TASK PROMPT. Can you give the lines from the one containing "Click the tree" through the end of the items as a numbered list, skipping blank lines and leaving out the pictures?

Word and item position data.
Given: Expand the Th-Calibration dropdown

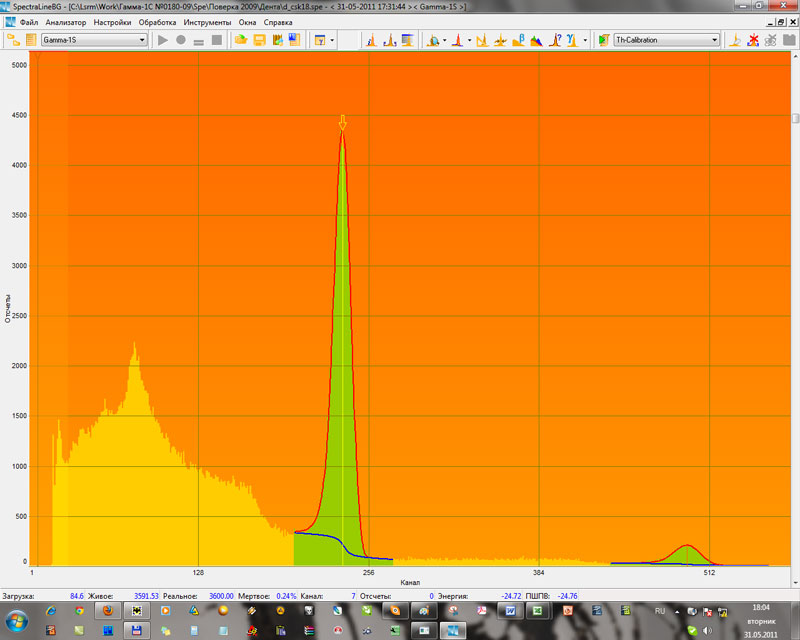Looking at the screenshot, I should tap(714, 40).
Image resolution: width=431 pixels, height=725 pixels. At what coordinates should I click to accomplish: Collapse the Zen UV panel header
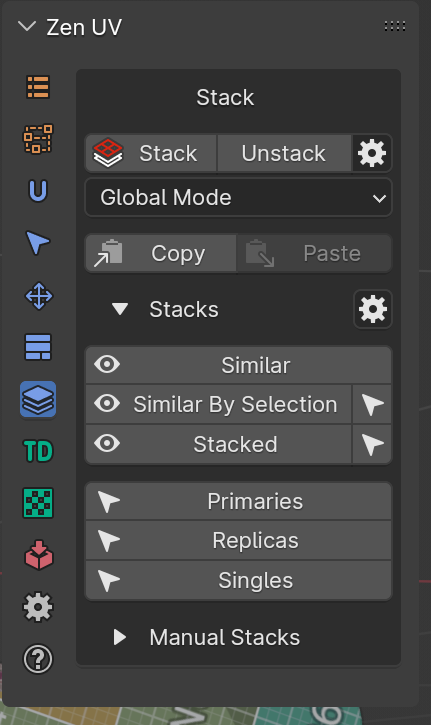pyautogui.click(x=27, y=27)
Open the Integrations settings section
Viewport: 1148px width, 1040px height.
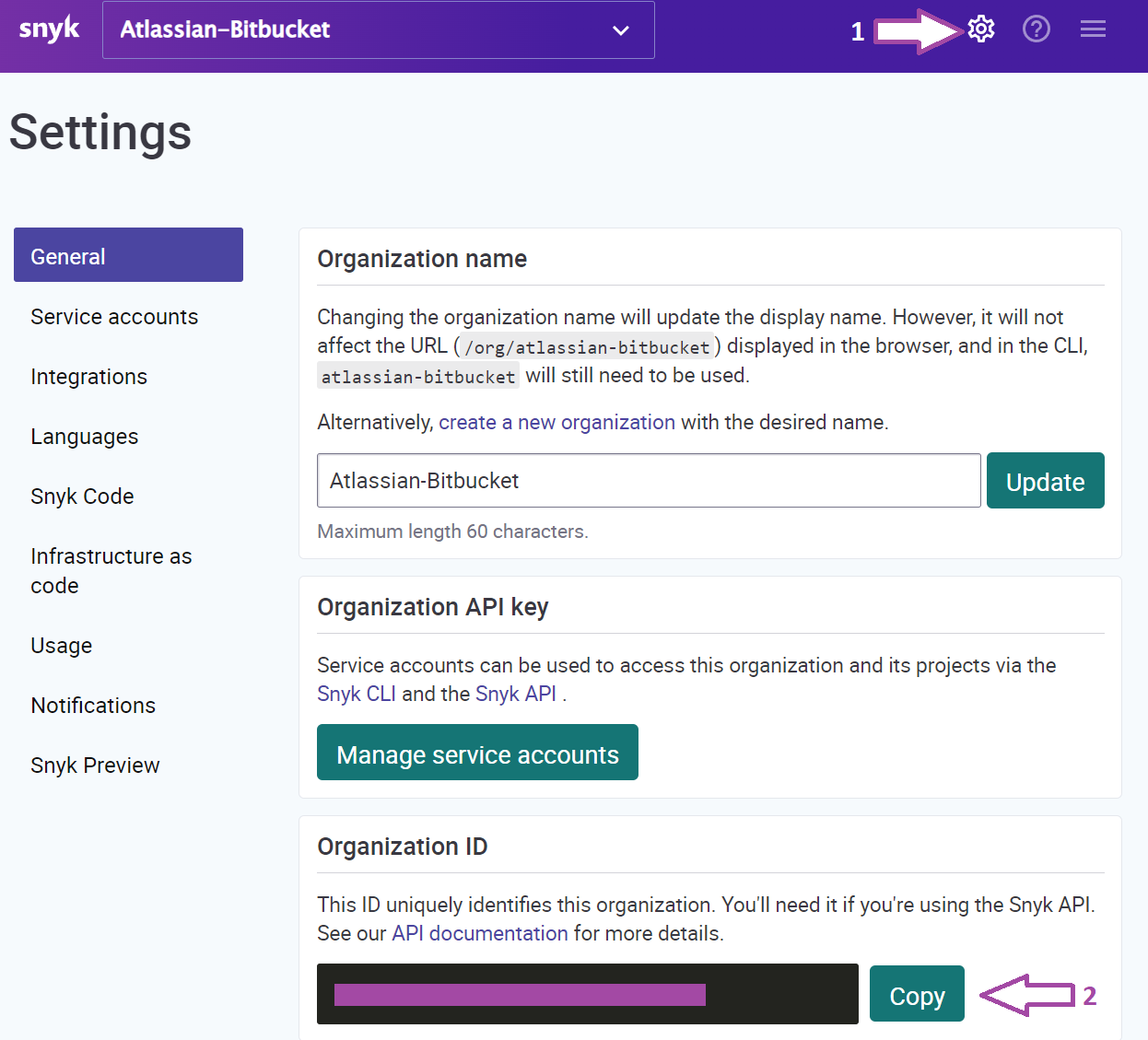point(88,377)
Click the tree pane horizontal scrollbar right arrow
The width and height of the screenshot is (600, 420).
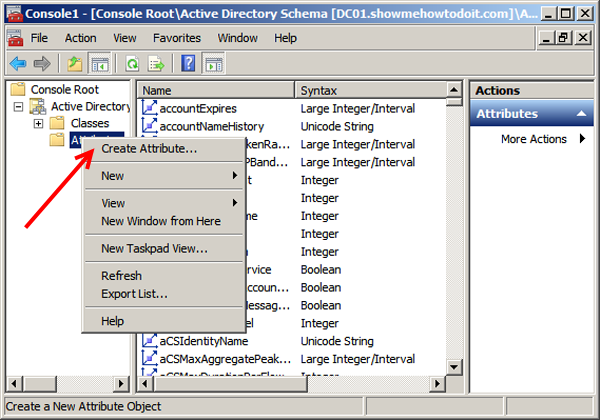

ANSWER TO THIS EXERCISE.
1. Click the tree pane horizontal scrollbar right arrow
2. The width and height of the screenshot is (600, 420).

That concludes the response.